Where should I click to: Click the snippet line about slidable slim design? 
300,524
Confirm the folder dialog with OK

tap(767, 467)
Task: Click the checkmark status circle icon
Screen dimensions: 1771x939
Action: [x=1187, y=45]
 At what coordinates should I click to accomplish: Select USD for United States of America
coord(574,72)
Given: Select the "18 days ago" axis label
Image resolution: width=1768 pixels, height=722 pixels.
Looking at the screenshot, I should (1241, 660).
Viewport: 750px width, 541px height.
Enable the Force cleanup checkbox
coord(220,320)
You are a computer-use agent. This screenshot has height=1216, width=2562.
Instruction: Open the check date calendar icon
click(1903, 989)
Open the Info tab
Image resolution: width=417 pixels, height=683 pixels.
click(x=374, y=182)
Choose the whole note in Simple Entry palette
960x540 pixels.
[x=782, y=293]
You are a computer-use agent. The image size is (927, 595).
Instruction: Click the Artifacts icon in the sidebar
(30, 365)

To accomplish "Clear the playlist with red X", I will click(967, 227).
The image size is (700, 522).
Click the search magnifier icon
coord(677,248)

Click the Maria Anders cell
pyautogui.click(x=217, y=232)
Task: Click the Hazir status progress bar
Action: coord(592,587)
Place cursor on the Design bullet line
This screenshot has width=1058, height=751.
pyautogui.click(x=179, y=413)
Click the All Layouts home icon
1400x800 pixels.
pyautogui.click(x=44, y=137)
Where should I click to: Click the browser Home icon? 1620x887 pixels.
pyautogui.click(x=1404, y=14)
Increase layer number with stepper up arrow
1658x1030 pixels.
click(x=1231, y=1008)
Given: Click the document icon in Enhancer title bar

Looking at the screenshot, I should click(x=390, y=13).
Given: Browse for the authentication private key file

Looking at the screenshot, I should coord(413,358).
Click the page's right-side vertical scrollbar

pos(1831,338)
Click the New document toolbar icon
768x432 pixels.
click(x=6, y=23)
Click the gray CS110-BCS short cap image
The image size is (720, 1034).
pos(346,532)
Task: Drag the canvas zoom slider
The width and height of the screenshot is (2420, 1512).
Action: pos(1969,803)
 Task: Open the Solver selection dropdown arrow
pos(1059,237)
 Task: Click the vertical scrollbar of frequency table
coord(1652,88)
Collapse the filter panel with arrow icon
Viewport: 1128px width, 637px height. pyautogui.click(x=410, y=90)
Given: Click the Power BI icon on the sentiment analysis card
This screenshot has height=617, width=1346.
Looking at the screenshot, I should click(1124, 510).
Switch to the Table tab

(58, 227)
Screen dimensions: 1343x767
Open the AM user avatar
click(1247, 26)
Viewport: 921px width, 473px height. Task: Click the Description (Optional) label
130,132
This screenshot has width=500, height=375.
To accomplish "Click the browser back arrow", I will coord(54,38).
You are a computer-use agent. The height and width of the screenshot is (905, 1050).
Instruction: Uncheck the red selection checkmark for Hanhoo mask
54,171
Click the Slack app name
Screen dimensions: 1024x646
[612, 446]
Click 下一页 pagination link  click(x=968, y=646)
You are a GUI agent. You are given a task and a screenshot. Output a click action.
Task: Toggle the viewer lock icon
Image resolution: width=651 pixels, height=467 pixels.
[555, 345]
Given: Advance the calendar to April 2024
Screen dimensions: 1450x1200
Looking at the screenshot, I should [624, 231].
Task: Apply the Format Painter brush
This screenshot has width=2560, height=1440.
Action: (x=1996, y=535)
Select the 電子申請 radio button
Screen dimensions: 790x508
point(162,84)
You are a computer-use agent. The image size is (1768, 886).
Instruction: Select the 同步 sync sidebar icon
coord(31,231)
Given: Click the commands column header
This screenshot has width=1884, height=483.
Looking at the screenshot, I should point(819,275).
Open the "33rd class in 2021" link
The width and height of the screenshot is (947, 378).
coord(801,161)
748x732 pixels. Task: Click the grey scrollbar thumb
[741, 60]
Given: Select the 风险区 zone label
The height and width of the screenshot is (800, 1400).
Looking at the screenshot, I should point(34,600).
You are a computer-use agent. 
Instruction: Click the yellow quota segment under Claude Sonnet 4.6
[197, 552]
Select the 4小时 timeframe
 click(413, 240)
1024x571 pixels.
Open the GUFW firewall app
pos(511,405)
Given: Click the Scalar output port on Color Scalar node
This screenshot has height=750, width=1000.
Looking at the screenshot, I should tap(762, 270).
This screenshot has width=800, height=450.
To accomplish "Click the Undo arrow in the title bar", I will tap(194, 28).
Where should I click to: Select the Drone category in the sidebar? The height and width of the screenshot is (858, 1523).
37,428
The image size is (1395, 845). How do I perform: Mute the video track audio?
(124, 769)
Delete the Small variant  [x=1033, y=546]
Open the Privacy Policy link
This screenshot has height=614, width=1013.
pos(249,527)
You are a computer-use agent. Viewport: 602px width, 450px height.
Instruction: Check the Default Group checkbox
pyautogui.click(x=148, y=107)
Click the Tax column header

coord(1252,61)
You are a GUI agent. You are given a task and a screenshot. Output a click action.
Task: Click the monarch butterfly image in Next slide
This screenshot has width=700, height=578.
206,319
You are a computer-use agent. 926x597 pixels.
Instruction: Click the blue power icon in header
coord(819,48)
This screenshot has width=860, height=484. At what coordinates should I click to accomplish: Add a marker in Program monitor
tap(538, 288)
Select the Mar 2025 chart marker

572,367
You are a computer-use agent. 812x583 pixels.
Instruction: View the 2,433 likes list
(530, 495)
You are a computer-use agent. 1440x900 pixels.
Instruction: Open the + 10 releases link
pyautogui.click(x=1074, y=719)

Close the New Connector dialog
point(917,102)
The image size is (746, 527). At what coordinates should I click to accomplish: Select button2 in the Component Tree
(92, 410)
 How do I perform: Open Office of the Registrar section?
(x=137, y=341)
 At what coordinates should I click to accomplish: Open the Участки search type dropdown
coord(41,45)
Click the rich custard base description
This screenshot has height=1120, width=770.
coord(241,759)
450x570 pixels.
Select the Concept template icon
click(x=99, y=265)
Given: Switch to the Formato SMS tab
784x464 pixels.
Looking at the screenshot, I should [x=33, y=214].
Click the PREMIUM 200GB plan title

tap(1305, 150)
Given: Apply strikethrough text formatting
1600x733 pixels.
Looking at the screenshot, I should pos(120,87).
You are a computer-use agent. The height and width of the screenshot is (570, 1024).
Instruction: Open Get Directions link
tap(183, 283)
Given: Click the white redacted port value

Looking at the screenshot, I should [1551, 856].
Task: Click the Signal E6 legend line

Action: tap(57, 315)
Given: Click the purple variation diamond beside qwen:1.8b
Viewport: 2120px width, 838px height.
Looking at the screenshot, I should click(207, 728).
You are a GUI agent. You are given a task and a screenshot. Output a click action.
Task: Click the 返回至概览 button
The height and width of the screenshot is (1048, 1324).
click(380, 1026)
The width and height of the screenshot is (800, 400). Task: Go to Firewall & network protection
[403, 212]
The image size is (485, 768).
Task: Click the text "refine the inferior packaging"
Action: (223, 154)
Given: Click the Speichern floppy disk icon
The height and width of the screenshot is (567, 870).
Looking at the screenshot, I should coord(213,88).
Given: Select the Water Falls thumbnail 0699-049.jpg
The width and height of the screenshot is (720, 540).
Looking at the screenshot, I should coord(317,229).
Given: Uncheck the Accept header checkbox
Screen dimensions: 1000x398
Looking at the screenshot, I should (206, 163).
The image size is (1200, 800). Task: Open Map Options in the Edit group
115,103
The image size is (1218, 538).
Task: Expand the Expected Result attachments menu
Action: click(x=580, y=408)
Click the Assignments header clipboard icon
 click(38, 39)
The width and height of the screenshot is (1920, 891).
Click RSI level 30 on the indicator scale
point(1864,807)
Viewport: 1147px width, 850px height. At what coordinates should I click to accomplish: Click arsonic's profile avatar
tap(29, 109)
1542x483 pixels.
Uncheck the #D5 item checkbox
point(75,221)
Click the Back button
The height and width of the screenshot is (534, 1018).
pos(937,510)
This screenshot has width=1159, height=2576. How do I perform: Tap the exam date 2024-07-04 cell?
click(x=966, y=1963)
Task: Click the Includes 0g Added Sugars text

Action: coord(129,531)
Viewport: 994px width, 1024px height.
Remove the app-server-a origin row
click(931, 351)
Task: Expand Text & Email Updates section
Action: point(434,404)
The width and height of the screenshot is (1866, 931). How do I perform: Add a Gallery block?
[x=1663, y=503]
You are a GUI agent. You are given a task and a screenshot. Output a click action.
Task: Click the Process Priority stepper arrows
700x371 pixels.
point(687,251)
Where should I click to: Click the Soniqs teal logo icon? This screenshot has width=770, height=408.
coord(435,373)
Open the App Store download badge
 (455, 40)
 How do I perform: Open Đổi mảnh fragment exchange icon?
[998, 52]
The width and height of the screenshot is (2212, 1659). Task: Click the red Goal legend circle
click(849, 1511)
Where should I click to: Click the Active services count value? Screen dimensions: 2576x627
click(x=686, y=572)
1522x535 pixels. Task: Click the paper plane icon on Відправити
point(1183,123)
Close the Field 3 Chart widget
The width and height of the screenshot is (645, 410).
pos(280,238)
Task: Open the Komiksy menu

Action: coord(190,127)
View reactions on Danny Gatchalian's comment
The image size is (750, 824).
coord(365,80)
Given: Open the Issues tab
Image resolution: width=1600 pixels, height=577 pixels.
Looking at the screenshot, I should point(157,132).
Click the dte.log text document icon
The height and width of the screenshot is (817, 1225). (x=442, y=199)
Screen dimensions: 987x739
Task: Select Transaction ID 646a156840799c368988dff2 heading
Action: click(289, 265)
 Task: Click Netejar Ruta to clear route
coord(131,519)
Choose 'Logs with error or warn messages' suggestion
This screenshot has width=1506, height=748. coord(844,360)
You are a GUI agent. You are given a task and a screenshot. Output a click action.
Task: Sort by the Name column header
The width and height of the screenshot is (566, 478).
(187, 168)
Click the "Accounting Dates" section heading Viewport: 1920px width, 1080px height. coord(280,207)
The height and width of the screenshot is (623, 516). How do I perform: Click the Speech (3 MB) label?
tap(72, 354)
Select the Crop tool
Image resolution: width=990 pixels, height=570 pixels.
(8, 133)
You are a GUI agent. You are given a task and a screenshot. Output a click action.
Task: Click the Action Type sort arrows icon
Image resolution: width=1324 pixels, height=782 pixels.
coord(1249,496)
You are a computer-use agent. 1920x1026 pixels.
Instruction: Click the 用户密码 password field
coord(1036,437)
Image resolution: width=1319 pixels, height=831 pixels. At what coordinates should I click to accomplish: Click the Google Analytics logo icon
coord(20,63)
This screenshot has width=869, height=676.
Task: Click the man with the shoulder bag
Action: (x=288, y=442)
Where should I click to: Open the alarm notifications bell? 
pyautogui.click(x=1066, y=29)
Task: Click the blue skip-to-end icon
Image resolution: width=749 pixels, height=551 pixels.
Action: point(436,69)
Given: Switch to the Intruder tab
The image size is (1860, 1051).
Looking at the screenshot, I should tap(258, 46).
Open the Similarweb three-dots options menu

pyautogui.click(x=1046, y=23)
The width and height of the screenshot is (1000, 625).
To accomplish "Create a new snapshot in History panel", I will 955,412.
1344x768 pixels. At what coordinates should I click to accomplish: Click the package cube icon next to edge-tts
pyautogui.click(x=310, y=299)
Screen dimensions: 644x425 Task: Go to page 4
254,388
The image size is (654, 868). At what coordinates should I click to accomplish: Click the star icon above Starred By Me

----

§ TASK BRIEF: Exactly the lines running from the top of the records to the line that contains "Task: Drag the canvas zoom slider", inclusive, must be set down, and nothing more.

§ RESULT OF THE TASK:
Where should I click to: Click the snippet line about slidable slim design? 
300,524
Confirm the folder dialog with OK

tap(767, 467)
Task: Click the checkmark status circle icon
Screen dimensions: 1771x939
Action: [x=1187, y=45]
 At what coordinates should I click to accomplish: Select USD for United States of America
coord(574,72)
Given: Select the "18 days ago" axis label
Image resolution: width=1768 pixels, height=722 pixels.
Looking at the screenshot, I should (1241, 660).
Viewport: 750px width, 541px height.
Enable the Force cleanup checkbox
coord(220,320)
You are a computer-use agent. This screenshot has height=1216, width=2562.
Instruction: Open the check date calendar icon
click(1903, 989)
Open the Info tab
Image resolution: width=417 pixels, height=683 pixels.
click(x=374, y=182)
Choose the whole note in Simple Entry palette
960x540 pixels.
[x=782, y=293]
You are a computer-use agent. The image size is (927, 595).
Instruction: Click the Artifacts icon in the sidebar
(30, 365)

To accomplish "Clear the playlist with red X", I will click(967, 227).
The image size is (700, 522).
Click the search magnifier icon
coord(677,248)

Click the Maria Anders cell
pyautogui.click(x=217, y=232)
Task: Click the Hazir status progress bar
Action: coord(592,587)
Place cursor on the Design bullet line
This screenshot has width=1058, height=751.
pyautogui.click(x=179, y=413)
Click the All Layouts home icon
1400x800 pixels.
pyautogui.click(x=44, y=137)
Where should I click to: Click the browser Home icon? 1620x887 pixels.
pyautogui.click(x=1404, y=14)
Increase layer number with stepper up arrow
1658x1030 pixels.
click(x=1231, y=1008)
Given: Click the document icon in Enhancer title bar

Looking at the screenshot, I should click(x=390, y=13).
Given: Browse for the authentication private key file

Looking at the screenshot, I should coord(413,358).
Click the page's right-side vertical scrollbar

pos(1831,338)
Click the New document toolbar icon
768x432 pixels.
click(x=6, y=23)
Click the gray CS110-BCS short cap image
The image size is (720, 1034).
pos(346,532)
Task: Drag the canvas zoom slider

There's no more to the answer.